Page excerpt
········

In this study, therefore, when tunneling adjacent to the piled raft was performed, a laboratory model test and numerical analysis were conducted to analyze settlement by separating raft and pile. In the laboratory model test, the settlement of the raft in the piled raft was measured, and in numerical analysis the settlement of raft and pile was measured. In addition, machine learning was utilized using settlement data derived from numerical analysis for the settlement prediction model. Through this model, the laboratory model test result was predicted and compared to verify the accuracy of the prediction model; on this basis, pile settlement for a piled-raft prediction model was derived. A model for predicting the rate of change of settlement according to the pile length was also developed.

2. Literature Review

2.1. Piled Raft

The load sharing ratio of the piled raft, unlike the existing pile foundation, which does not consider the bearing capacity of the raft, is a concept that separately considers the bearing capacity of the pile and the raft, as illustrated in Equation (1):

$${\alpha }_P=\frac{Q_P}{Q_{PR}}=\frac{Q_P}{Q_P+Q_R}=1-\frac{Q_R}{Q_P},$$

(1)

········

Data records
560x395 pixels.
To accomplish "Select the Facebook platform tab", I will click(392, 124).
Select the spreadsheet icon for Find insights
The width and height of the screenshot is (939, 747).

········

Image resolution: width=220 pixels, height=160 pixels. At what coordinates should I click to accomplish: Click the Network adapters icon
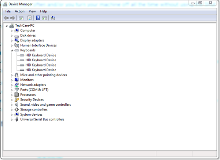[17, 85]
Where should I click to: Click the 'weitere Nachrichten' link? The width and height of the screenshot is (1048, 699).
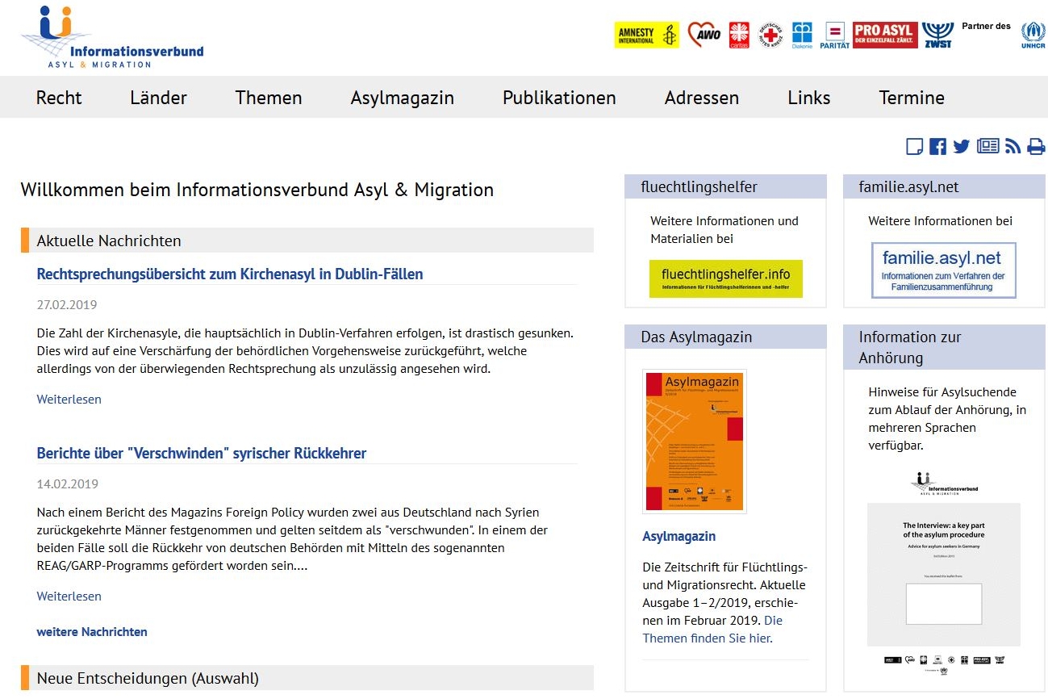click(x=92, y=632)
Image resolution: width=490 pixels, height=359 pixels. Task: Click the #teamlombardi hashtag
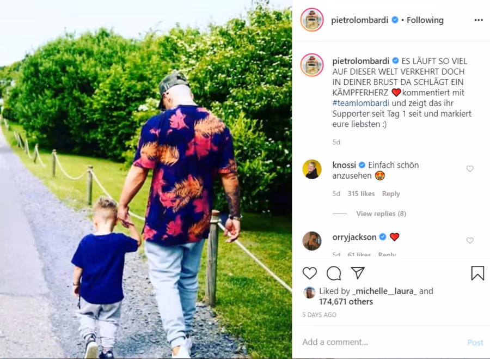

········

Exercise 1
Name every method the piled-raft excerpt says the study used to look at or predict settlement.
Exercise 2
Write out the part of the piled-raft excerpt starting with "In this study, therefore, when" and going on through "was also developed.".

Task solution 1
- Laboratory model test
- Numerical analysis
- Machine learning

Task solution 2
In this study, therefore, when tunneling adjacent to the piled raft was performed, a laboratory model test and numerical analysis were conducted to analyze settlement by separating raft and pile. In the laboratory model test, the settlement of the raft in the piled raft was measured, and in numerical analysis the settlement of raft and pile was measured. In addition, machine learning was utilized using settlement data derived from numerical analysis for the settlement prediction model. Through this model, the laboratory model test result was predicted and compared to verify the accuracy of the prediction model; on this basis, pile settlement for a piled-raft prediction model was derived. A model for predicting the rate of change of settlement according to the pile length was also developed.